▸ **WHAT THIS TASK INVOLVES**: Write out all of the records, keeping each one exactly as written.

▸ **GIVEN DATA**:
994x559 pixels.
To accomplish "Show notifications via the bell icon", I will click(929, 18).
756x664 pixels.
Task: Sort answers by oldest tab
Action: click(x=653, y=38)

▸ **TASK RESULT**:
994x559 pixels.
To accomplish "Show notifications via the bell icon", I will click(929, 18).
756x664 pixels.
Task: Sort answers by oldest tab
Action: click(x=653, y=38)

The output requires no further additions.